▶ [INSTRUCTIONS TO FOLLOW]:
Leaving out the pictures, print exactly the lines from the one holding "Screen dimensions: 496x310" to the last line of the entries below, both included, and nothing more.

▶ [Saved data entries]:
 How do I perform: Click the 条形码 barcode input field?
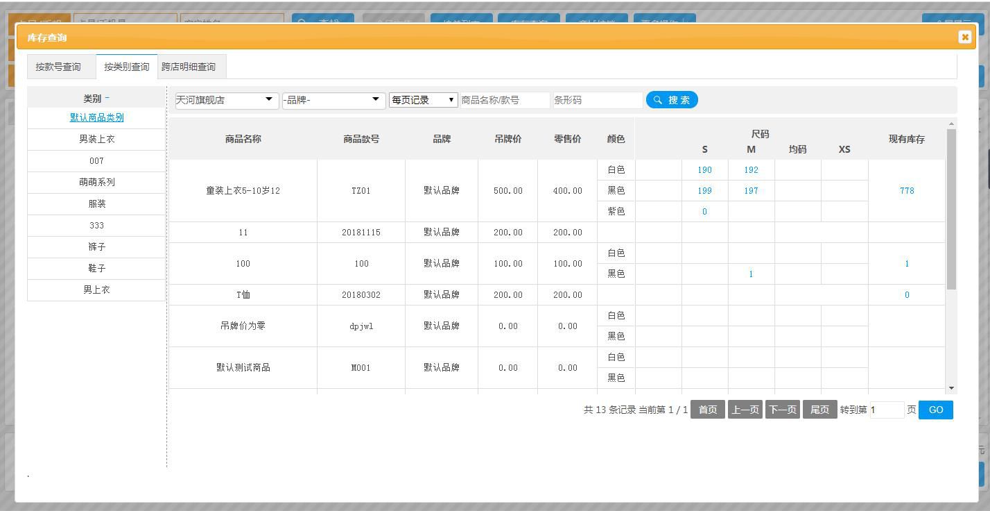[596, 100]
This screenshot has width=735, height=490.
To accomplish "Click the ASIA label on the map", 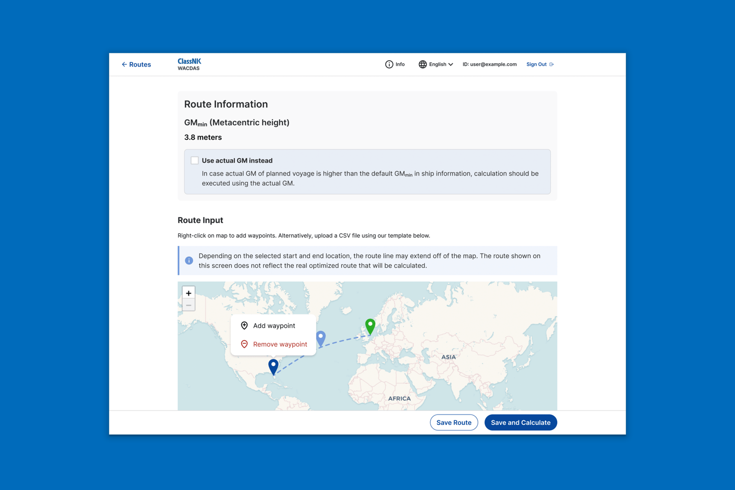I will (448, 357).

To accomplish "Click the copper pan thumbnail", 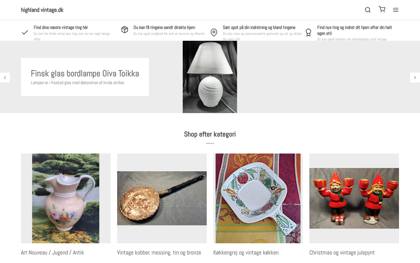I will [162, 198].
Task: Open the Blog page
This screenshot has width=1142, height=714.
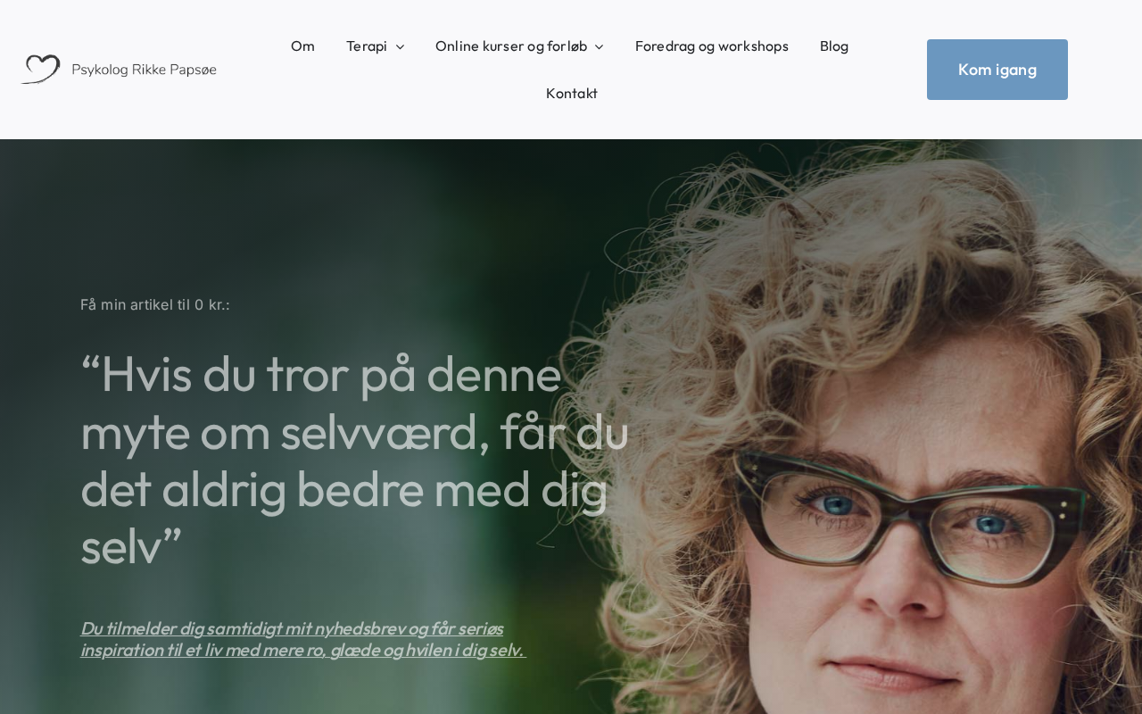Action: (x=834, y=46)
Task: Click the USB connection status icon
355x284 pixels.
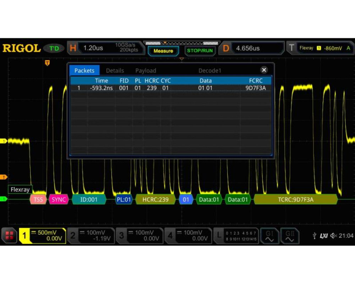Action: 314,236
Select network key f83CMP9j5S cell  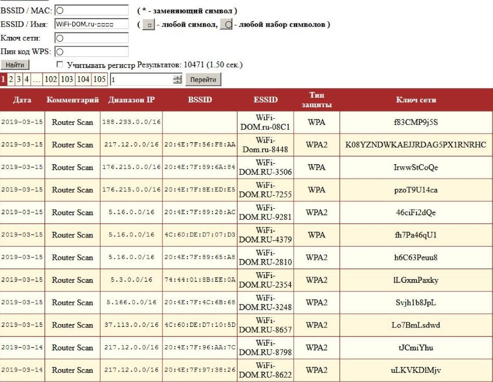click(416, 123)
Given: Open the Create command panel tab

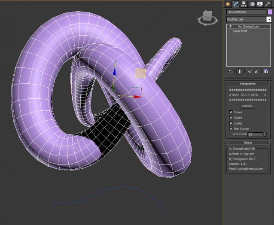Looking at the screenshot, I should pos(228,4).
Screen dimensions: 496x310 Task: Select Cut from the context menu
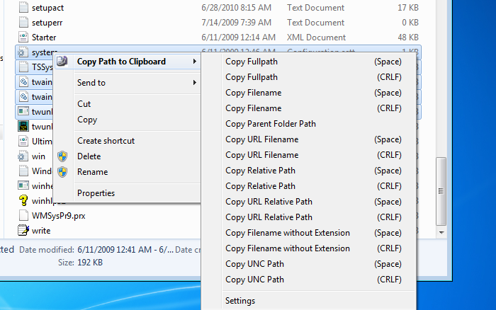pos(84,104)
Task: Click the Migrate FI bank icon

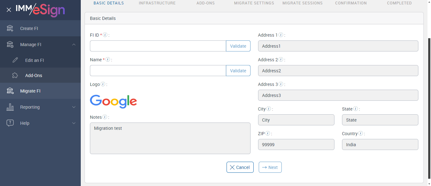Action: 10,91
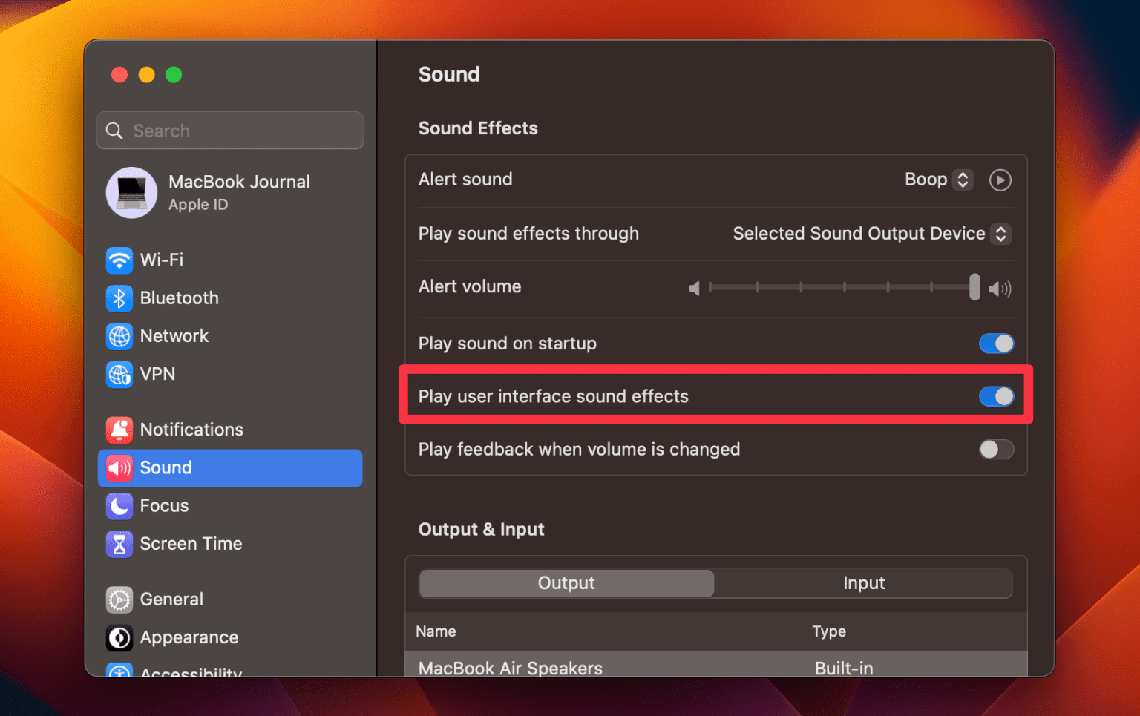Screen dimensions: 1140x716
Task: Select MacBook Air Speakers output device
Action: (510, 668)
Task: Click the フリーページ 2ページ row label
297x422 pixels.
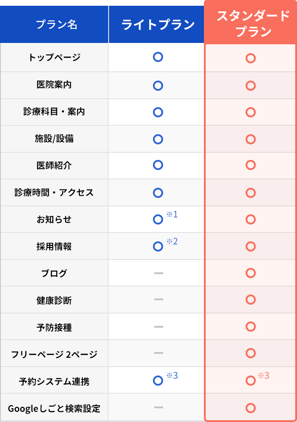Action: [54, 354]
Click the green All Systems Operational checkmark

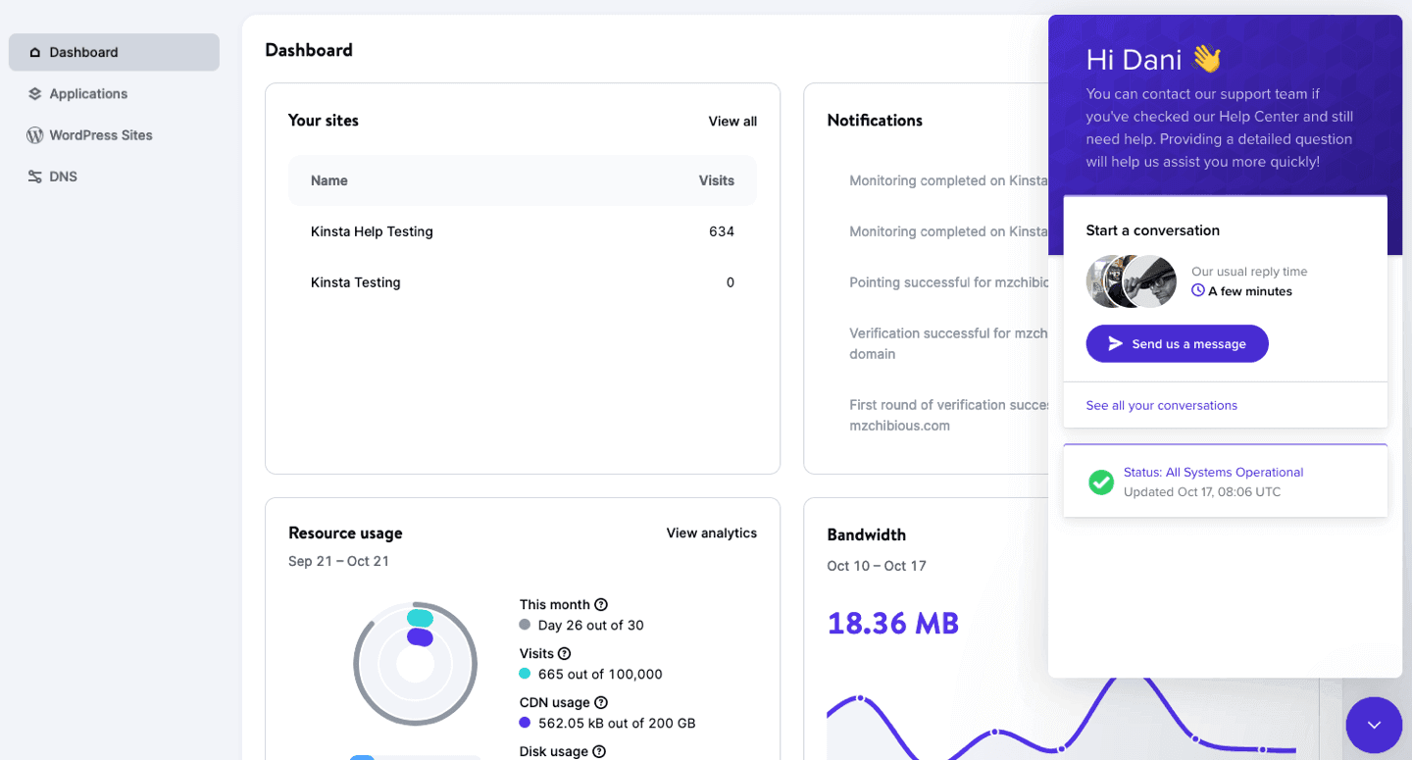coord(1100,481)
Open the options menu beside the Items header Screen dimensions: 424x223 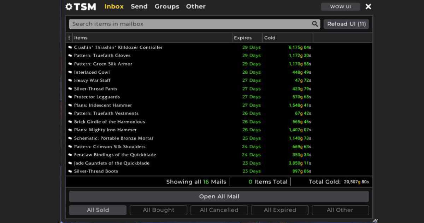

▶ [ANSWER FOR THIS EXERCISE]:
Screen dimensions: 496x310 Task: Select Cut from the context menu
pos(84,104)
Task: Click the Migrate FI bank icon

Action: 10,91
Screen dimensions: 1140x716
Task: Select MacBook Air Speakers output device
Action: (510, 668)
Task: Click the フリーページ 2ページ row label
297x422 pixels.
Action: [54, 354]
Click the green All Systems Operational checkmark

coord(1100,481)
Open the options menu beside the Items header Screen dimensions: 424x223 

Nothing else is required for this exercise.